Specific to Mahoning County, the GOP has been increasingly competitive in elections. Some of those Republicans win. In a state senate race held by Democrats for a century, Michael Rulli eked out a win in the 33rd district. Don Manning won a house seat in the 59th district nestled squarely in the county. For the first time in a century two Republicans from the county are going to Columbus.
The story is different in suburban Franklin County. Long a bastion of pockets of conservative support in one of three of the state’s most populated counties, Republicans have held the upper-hand in local elections politically for decades. But, this go-round, Republicans went down hard. In three open state legislative contests, Democrats won by double-digit margins margins. Mary Lightbody won the 19th District by 10 points, Dr. Beth Liston won the 21st District by 13 points, and Allison Russo won the 24th District by 13 points. All women, all in suburbs, all in districts Hillary Clinton won by 10 percentage points in 2016.
It’s reasonable to focus on the national wave as Republicans were wiped out in California and New Jersey, but he real story can be found in Ohio. A solidly blue, rural and majority-white county with a long history of supporting Democrats has turned purple (bordering on pink) and a purple suburban county has shifted solidly leftward and neither trend seems to be slowing.
At the gubernatorial level the same trends played out. Franklin County voted for Republican John Kasich by 16 points in his reelection bid and by 9 points for his opponent in 2010. This go-round, the county voted for Democrat Richard Cordray by 28 points in an open seat contest. Mahoning County went from supporting the last Democrat in an open seat race by 28 points to a mere 12 points.

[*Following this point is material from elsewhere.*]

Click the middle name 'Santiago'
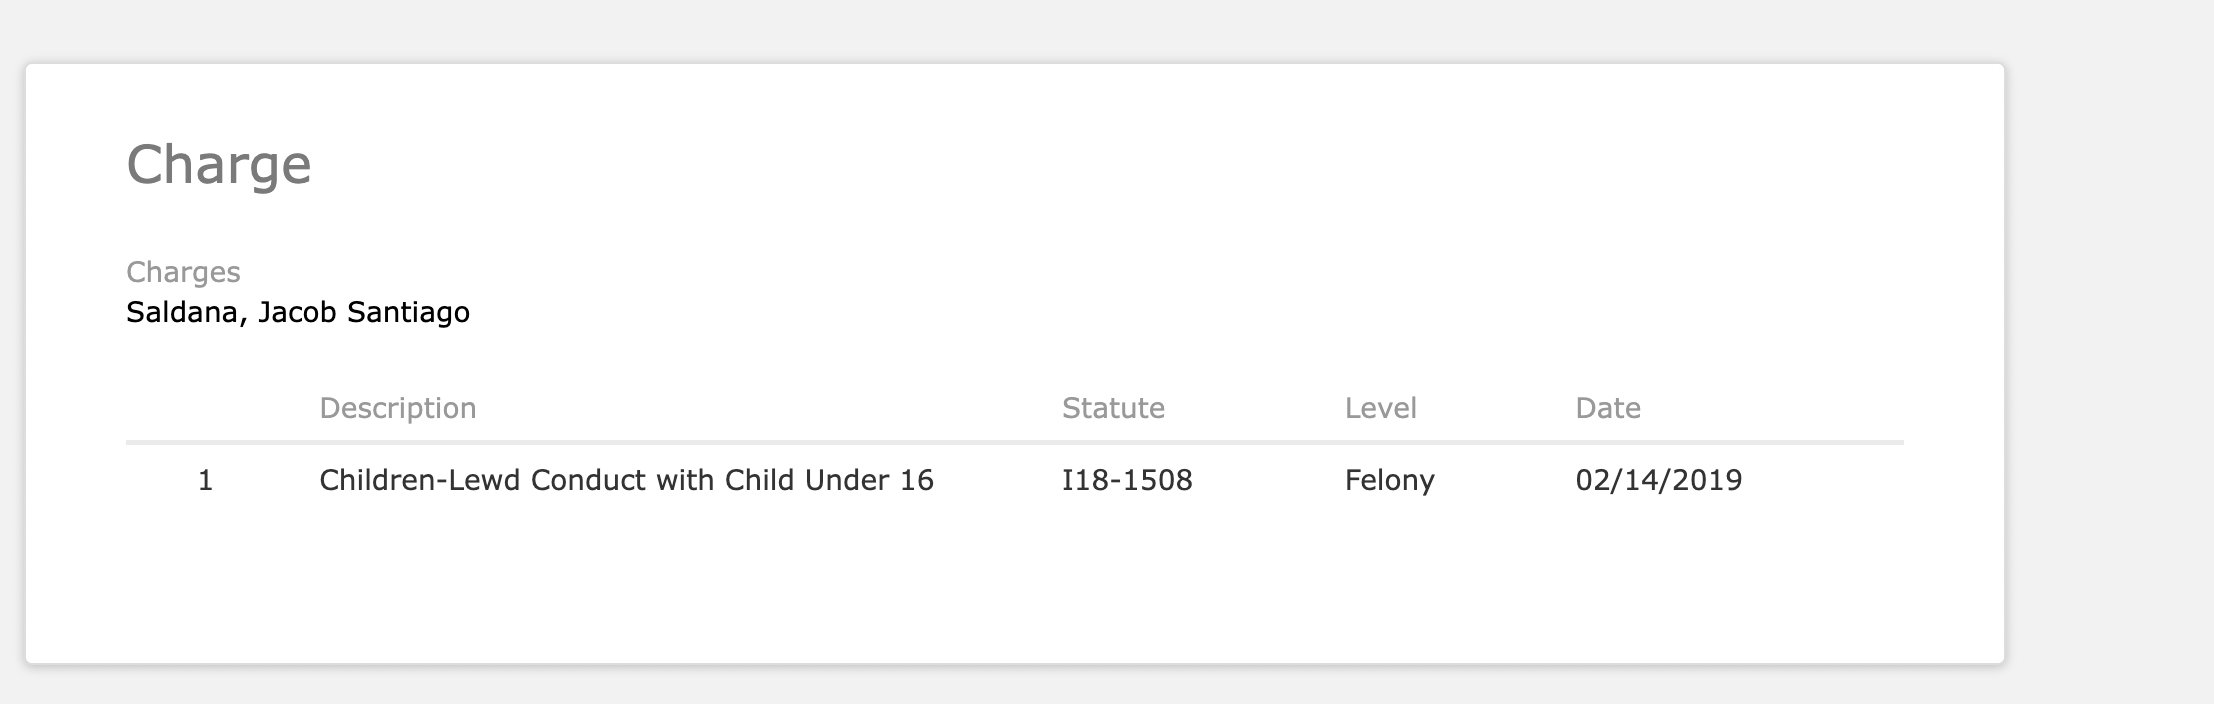2214x704 pixels. tap(408, 313)
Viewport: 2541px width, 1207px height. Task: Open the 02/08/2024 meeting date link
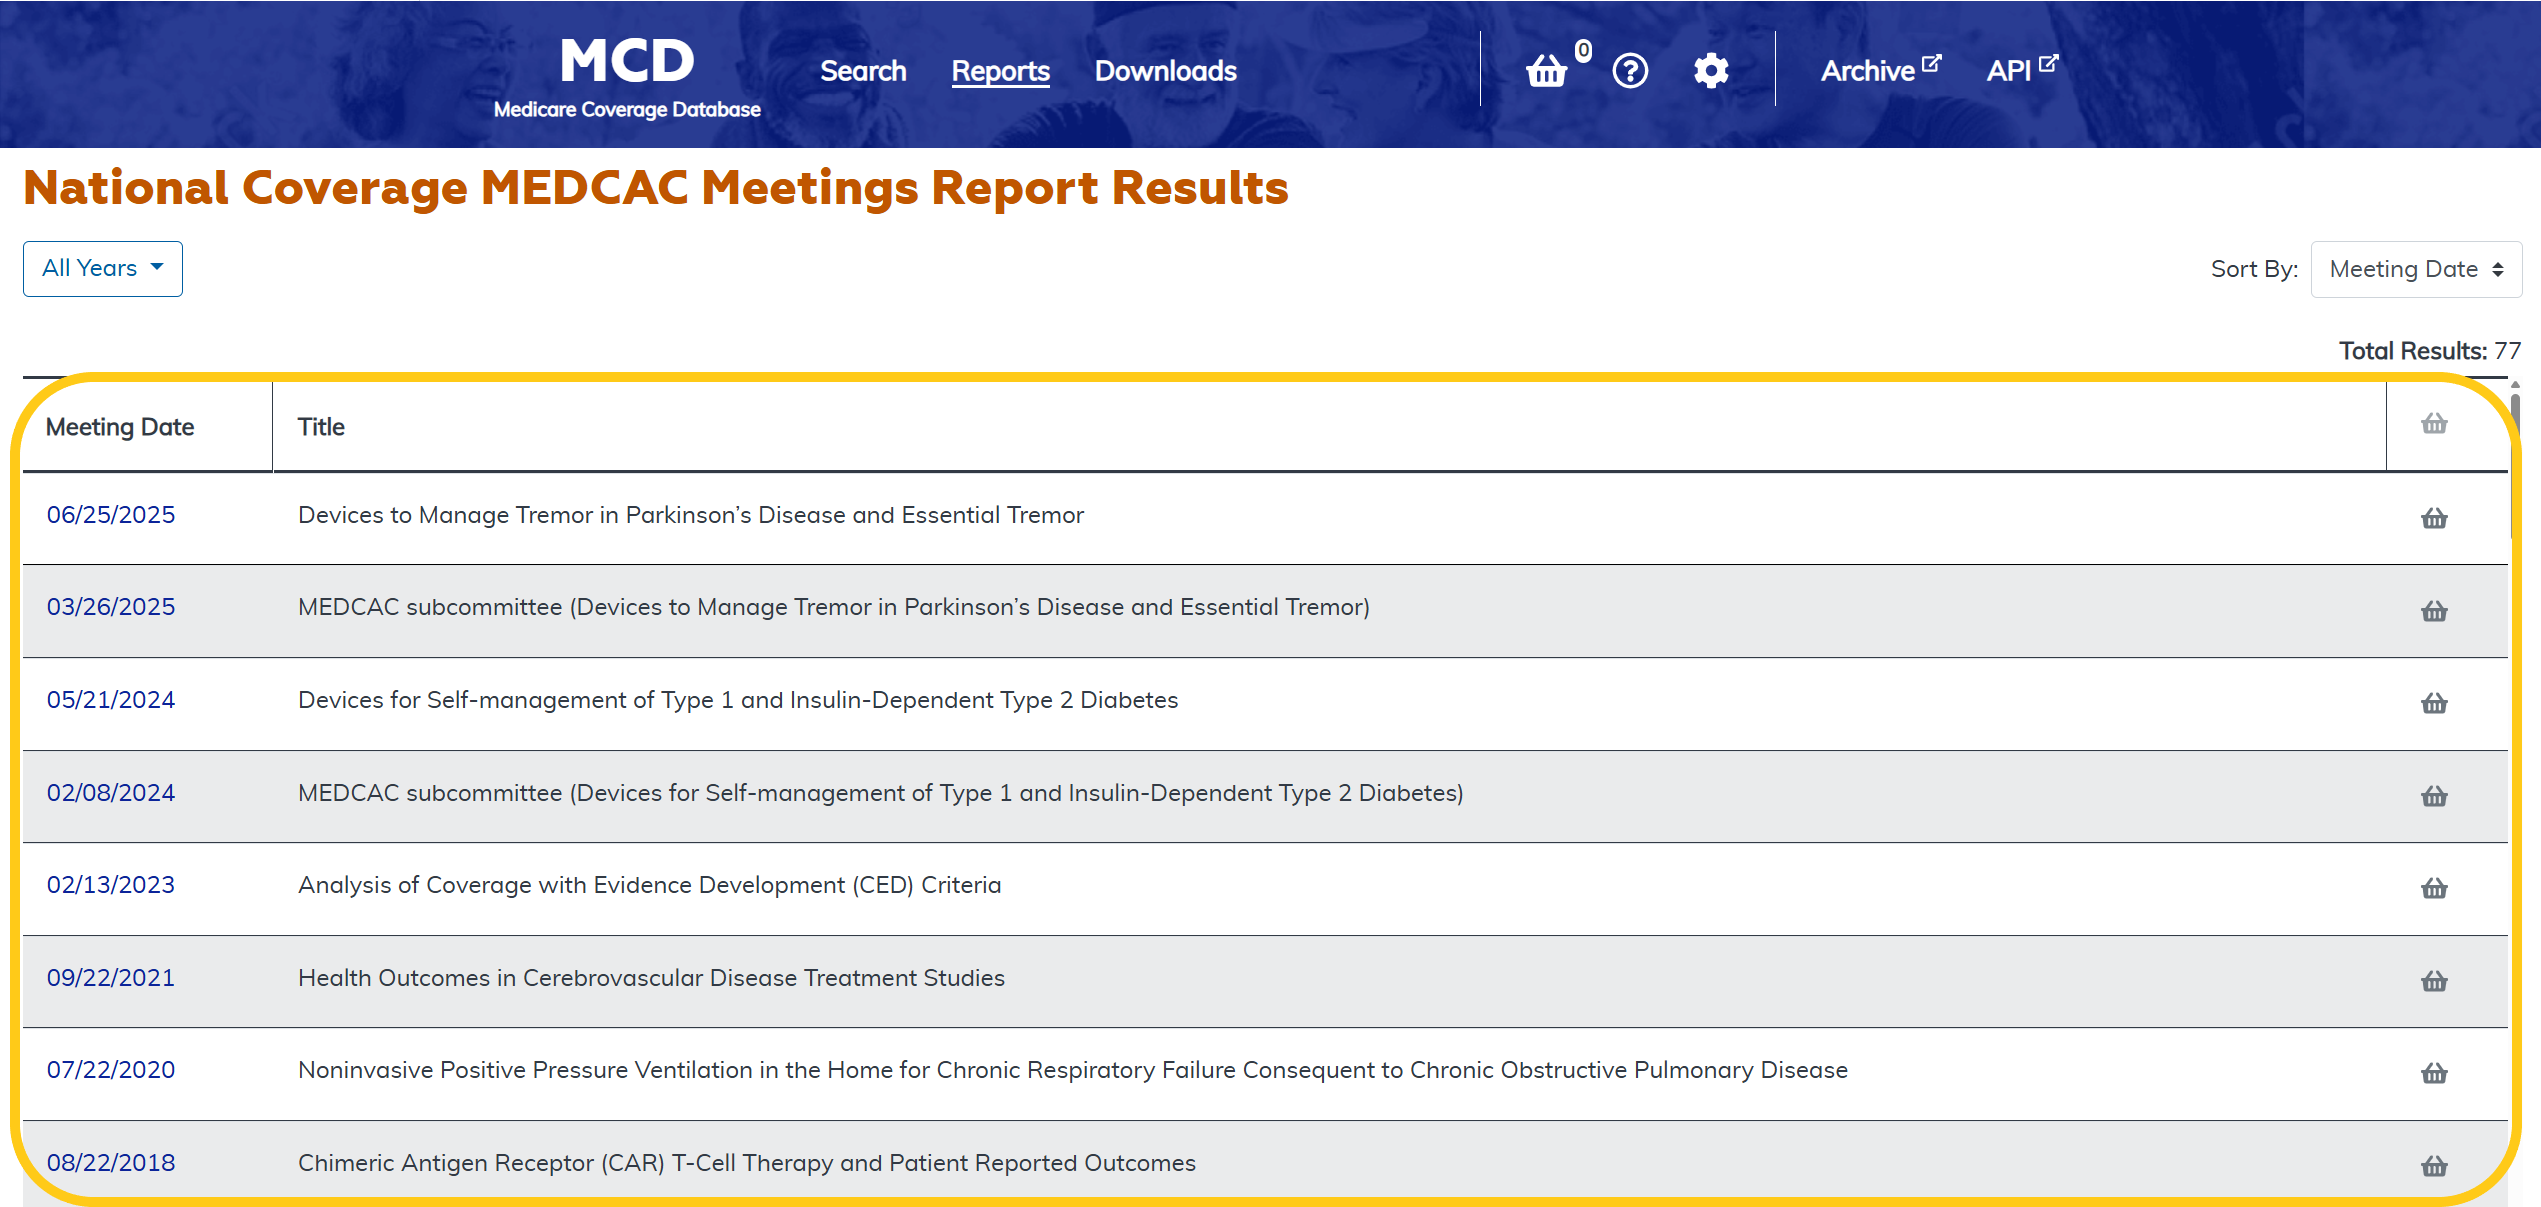[111, 793]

If you lived in a suburb, in Ohio or elsewhere, you rejected Trump and his adopted party. If you lived in a county or district with a mix of rural, suburban and exurban you threw in your lot with the GOP.
It makes sense we would see these scenes play out in real-time in Ohio. Ohio has long been the epicenter of of change in the United States and locally has well represented national change. Some have questioned because the state does not have a large Hispanic population whether it still does.
But it seems to be representative of national trends. Suburbs shifting blue while exurban and rural areas get redder. Interestingly, before FDR, Mahoning County was solidly red, until FDR endeared the county to Democrats ancestrally.
This change was not immediate. Republican vote share in the county dropped precipitously in 1928 and 1932. We could be seeing the same thing now.
It does also make sense Ohio would symbolize the realignment of the GOP this cycle. Before the election, all major pollsters in the field in October had Cordray ahead. They completely missed Dewine’s four point win.
Part of this is precisely because pollsters did not know who each party’s supporters were. The 2016 election could have been a one-off as opposed to a permanent shift and pollsters scrambled to find out which option it was.
Mike Dewine, as a candidate could not be further from Trump. Dewine has run and won in races for Senator, Lt. Governor and State AG. But in substance the two look pretty similar.